Research projects

Current projects

Our lab is interested in understanding the molecular and cellular mechanisms that regulate the morphogenesis and the growth of tissues during embryonic development. The system that we use to address these questions is the skeletal muscle and the animal model on which most of our research is done is the chick embryo.  

Due to its accessibility and amenability to in vivo manipulation, the chick embryo has been one of the most prolific in the past to uncover many fundamental mechanisms in developmental biology. Its success has been somewhat diminishing in the 80’s and 90’s due to the relative complexity of manipulating gene expression in vivo, and the concomitant improvement of transgenesis and knock-out techniques in other vertebrate systems. The combination of the newly developed electroporation technology (utilized to target in a time- and space-restricted manner the over-expression of candidate genes or inhibit their function in the embryo) with the classical approaches that have made the success of the avian model (e.g. the quail-chick chimera, or microsurgeries) and emerging live imaging technologies, opens new fields of investigation, until now restricted to more simple systems. This makes the chick embryo one of the most exciting and versatile model to characterize in an amniote embryo dynamic processes, such as tissue morphogenesis, whereby differentiated cells organize into functional organs.

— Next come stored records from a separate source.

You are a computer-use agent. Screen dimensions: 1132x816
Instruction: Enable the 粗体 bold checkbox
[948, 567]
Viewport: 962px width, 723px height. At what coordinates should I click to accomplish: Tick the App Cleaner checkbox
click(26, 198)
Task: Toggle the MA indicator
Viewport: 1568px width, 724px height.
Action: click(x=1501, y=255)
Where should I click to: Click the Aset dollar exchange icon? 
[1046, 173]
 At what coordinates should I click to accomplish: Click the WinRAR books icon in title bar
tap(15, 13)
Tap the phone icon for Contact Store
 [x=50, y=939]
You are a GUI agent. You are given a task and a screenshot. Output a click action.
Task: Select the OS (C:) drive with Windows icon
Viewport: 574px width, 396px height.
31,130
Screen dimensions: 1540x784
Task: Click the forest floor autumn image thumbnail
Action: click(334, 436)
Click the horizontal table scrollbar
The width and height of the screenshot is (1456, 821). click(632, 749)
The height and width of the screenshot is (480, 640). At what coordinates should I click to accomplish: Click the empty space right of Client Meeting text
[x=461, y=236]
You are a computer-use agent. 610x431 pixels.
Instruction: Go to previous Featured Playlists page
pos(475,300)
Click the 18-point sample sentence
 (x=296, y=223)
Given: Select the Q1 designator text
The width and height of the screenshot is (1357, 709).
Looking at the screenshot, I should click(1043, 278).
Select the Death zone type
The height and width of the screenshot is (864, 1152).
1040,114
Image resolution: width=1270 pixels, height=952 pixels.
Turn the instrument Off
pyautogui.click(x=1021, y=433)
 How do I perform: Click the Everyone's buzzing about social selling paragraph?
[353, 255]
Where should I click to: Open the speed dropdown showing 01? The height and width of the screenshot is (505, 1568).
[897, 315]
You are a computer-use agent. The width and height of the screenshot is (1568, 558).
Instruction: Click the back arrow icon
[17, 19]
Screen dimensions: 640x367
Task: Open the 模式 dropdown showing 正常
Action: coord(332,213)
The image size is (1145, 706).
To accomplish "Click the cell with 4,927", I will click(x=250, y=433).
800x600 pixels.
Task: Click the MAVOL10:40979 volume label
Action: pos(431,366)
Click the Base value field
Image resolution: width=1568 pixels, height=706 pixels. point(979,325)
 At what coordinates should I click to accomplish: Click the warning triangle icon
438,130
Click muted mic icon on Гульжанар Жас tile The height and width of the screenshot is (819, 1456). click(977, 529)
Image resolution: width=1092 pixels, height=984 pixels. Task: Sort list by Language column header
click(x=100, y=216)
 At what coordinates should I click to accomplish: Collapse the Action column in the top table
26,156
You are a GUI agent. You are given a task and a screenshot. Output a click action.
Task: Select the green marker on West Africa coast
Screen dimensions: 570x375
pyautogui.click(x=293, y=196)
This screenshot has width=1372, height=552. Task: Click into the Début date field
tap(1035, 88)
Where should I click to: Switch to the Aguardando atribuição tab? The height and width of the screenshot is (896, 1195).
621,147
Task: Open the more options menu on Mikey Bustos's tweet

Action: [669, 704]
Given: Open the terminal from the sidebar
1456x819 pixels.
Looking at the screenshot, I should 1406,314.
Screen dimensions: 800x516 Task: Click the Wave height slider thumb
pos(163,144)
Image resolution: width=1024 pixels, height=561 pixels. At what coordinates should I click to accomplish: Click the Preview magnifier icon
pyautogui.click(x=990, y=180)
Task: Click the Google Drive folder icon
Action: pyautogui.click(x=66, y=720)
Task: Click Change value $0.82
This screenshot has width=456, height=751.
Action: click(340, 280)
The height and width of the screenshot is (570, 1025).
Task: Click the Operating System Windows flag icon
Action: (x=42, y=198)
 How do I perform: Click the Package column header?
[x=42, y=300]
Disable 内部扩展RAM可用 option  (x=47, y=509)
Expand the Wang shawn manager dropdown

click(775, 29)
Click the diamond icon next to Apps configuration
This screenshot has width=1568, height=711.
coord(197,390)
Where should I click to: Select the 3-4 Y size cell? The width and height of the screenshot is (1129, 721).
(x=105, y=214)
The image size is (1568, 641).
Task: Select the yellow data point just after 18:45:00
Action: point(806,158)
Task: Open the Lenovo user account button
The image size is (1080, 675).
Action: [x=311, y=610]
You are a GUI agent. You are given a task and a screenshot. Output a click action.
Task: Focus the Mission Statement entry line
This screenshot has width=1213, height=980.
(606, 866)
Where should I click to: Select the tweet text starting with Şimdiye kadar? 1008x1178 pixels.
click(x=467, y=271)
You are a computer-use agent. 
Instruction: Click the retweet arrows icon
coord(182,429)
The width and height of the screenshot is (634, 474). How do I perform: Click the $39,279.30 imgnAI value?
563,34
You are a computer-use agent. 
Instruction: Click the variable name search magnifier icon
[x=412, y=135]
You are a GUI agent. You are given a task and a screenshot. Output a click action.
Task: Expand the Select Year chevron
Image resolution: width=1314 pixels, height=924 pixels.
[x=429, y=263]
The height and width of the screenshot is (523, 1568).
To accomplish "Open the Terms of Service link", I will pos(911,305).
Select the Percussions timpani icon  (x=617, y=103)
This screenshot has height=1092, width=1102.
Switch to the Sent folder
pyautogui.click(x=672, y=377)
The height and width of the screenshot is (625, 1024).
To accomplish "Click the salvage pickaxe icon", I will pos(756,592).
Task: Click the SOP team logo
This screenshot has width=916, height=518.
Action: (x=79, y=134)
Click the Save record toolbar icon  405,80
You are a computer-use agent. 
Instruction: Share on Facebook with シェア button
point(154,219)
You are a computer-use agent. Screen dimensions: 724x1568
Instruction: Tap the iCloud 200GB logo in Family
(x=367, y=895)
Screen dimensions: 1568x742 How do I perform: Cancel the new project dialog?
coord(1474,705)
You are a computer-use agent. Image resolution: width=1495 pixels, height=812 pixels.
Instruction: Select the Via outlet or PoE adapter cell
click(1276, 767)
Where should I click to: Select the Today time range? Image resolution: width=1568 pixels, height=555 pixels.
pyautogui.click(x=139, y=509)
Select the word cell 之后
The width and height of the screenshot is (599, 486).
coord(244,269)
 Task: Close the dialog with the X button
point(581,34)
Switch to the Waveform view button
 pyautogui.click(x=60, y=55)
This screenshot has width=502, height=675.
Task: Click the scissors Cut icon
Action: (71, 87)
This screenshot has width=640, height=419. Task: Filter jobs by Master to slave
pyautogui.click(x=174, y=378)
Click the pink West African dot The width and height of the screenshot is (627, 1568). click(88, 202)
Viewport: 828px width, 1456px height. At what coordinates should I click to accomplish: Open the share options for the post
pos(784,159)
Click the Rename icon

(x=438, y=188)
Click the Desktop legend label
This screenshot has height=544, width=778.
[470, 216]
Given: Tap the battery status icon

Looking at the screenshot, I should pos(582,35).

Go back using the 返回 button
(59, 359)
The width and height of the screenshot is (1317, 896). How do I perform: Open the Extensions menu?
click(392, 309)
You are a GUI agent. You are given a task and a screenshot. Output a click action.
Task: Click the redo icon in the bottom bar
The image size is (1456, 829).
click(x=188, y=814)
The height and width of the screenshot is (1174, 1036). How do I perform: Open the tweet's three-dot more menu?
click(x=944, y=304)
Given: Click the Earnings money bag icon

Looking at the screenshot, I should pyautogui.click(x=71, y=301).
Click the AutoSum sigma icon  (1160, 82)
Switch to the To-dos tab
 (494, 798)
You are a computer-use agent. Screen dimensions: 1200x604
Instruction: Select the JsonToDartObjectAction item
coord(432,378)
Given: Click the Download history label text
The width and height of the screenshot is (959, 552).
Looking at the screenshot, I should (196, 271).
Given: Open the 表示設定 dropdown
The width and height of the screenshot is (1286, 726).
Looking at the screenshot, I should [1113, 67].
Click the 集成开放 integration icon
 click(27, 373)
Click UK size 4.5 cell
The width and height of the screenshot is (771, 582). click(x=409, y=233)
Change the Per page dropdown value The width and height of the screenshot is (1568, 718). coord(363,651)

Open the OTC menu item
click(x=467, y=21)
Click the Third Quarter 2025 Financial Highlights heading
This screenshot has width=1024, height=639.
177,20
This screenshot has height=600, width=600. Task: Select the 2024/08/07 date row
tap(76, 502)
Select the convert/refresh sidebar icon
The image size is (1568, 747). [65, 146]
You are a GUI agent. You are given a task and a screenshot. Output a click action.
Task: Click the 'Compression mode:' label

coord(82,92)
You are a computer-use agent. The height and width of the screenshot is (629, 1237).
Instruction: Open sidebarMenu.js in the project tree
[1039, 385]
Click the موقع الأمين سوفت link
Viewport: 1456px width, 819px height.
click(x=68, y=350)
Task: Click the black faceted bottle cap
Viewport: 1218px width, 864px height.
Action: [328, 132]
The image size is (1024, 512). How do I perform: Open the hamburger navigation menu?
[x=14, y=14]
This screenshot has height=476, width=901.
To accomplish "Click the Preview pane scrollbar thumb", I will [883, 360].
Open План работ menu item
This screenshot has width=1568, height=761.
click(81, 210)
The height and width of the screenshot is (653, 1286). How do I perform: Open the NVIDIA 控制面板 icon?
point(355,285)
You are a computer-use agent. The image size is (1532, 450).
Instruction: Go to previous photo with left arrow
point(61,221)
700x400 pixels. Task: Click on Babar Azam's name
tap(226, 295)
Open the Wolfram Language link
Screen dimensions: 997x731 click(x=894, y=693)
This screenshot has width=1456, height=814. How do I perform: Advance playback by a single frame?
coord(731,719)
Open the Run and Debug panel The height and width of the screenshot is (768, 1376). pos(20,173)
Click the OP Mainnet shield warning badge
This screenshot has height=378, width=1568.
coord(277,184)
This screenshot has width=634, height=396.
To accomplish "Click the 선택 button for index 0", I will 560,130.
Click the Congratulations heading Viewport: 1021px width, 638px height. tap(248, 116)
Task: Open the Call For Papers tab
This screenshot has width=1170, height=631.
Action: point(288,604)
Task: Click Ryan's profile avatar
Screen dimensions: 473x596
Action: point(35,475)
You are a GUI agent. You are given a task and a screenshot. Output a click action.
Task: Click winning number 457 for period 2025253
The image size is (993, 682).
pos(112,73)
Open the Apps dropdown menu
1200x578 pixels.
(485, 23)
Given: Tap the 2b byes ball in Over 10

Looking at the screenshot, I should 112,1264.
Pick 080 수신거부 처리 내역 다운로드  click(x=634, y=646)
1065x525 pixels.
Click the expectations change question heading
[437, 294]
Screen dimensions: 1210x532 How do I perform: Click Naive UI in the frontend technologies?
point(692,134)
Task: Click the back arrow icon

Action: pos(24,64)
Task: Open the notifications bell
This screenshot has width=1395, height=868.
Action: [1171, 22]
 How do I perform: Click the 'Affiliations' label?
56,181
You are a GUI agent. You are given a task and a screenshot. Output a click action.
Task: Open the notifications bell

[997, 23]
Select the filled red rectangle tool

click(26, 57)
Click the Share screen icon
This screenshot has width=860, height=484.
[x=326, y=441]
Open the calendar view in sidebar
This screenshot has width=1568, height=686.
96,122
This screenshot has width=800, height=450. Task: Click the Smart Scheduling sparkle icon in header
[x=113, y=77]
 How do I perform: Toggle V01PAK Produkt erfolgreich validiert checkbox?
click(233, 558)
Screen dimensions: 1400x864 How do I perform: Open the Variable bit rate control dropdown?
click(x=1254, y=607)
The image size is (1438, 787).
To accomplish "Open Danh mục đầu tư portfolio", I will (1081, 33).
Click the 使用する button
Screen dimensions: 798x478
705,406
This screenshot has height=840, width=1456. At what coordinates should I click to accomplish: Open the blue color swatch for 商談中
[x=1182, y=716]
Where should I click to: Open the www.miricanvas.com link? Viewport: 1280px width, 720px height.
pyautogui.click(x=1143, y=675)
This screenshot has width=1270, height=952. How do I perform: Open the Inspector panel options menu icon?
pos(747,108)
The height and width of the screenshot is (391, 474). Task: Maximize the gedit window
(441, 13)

Previous and current research

To date, most research in muscle research has focused on the molecular mechanisms underlying skeletal muscle induction, leading to the discovery of many of key regulatory genes and signalling pathways implicated in this process. However the later events of myogenic differentiation (morphogenesis, growth, fusion…) are much less understood. These are the questions on which we are focusing our attention.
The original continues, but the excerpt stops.